Mews C F, Dorney S F, Sheil A G, Forbes D A, Hill R E
Department of Gastroenterology, Princess Margaret Hospital for Children, Subiaco, W.A.
J Pediatr Gastroenterol Nutr. 1990 Feb;10(2):230-3. doi: 10.1097/00005176-199002000-00014.
A 12-year-old boy with Wilson's disease developed exertional dyspnea, cyanosis, and finger clubbing 10 months after diagnosis. The hypoxemia was caused by arteriovenous shunting, demonstrated by radionuclide scanning and pulmonary arteriography. Orthotopic liver transplantation was performed after the development of severe hypoxemia. There was no apparent reversal of the intrapulmonary arteriovenous shunting and he died 10 days posttransplantation of multiple organ failure secondary to hypoxemia.
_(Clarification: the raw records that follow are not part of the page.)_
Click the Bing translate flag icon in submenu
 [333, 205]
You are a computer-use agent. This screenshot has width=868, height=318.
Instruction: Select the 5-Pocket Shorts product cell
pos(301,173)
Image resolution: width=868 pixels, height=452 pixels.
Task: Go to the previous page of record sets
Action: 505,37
Monitoring arterial oxygen saturation in children with cirrhosis is warranted since the presence of significant arteriovenous shunting may influence prognosis and decisions regarding liver transplantation.
一名患有威尔逊氏病的12岁男孩在确诊10个月后出现劳力性呼吸困难、发绀和杵状指。低氧血症由动静脉分流引起,放射性核素扫描和肺血管造影证实了这一点。在出现严重低氧血症后进行了原位肝移植。肺内动静脉分流没有明显逆转,他在移植后10天死于低氧血症继发的多器官衰竭。对肝硬化儿童进行动脉血氧饱和度监测是必要的,因为显著的动静脉分流可能会影响预后以及关于肝移植的决策。